To date, Don Pettit is the only American astronaut to have spent two New Years off the planet. Photo Credit: NASA

To date, Don Pettit is the only American astronaut to have spent two New Years off the planet. Photo Credit: NASA

One of the first missions significantly affected by the limitations of YERO was STS-116, originally scheduled for a mid-December 2006 launch, whose "window" to reach the International Space Station had already been shortened by a so-called "beta-angle cutout", caused by thermal constraints related to the plane of the outpost's orbit with the Sun. It was determined at the time that if a YERO work-around was not possible, STS-116 (baselined as a 12-day flight) would be restricted to a short, three-day launch window from 14-16 December.
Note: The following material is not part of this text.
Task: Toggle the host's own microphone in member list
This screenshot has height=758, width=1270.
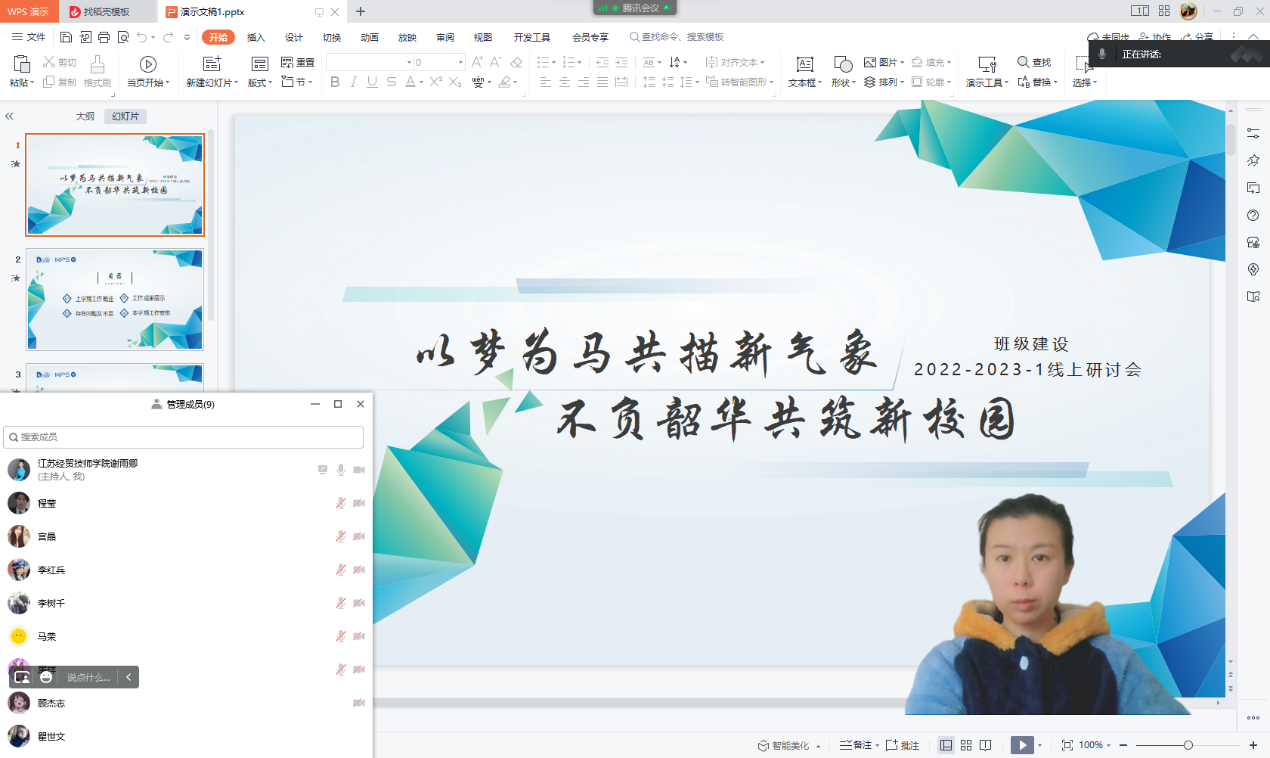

Bearing in mind the need for two additional contingency days, to support weather wave-offs, this would produce a landing well in advance of New Year's Eve. If none of the mid-December launch dates could be met, the beta-angle issue would have forced a delay until at least the middle of January 2007.

Evaluations in the Shuttle Avionics Integration Laboratory (SAIL) offered some scope to understand how the orbiter's computers might respond to a YERO event, however, and initial troubleshooting of the main difficulties was completed by the end of October 2006. The STS-116 launch window was extended slightly from 7-17 December, but NASA managers remained unprepared to impose additional risk on an already complex mission. As circumstances transpired, Discovery roared into orbit on 9 December and returned safely to Earth after 13 days, well before Christmas and the New Year. Still, in February 2007, a flight software modification to provide a "YERO Reset" to GMT Day 001 and a recycling of ground systems was approved by NASA and the issue was declared closed. YERO briefly reared its head again in late 2007, when delays to the STS-122 launch made a New Year mission a possibility, but the mission eventually flew in February 2008. None of the year-end missions in the twilight of Shuttle operations—STS-126 in November 2008, STS-129 in November 2009, and STS-133, originally scheduled for November 2010, but postponed until early in the following spring—came into conflict with YERO.

Now, more than two years after the final Shuttle flight, the combined crew of Expedition 38—Commander Oleg Kotov of Russia, NASA astronauts Mike Hopkins and Rick Mastracchio, Japan's Koichi Wakata and Russian cosmonauts Sergei Ryazansky and Mikhail Tyurin—will have ample opportunity over the New Year period to reflect upon their time in the most extraordinary environment ever explored by humans. There will be time to look out for fireworks around the world, during their "Fifteen Midnights", and there will also be time to speak privately to their families.

And therein lies the greatest difficulty. Last New Year, U.S. astronaut Kevin Ford was in command of the ISS. "Probably the biggest thing is asking forgiveness from our families," he said in a pre-flight interview, "but they know how special it is, how long we've waited to do this kind of thing, and they'll forgive us this one time around. When New Year rolls around, I'm going to do my best to be well rested and try to see some fireworks as we pass through those midnight time zones around the planet and see if we can pick up any of that from space."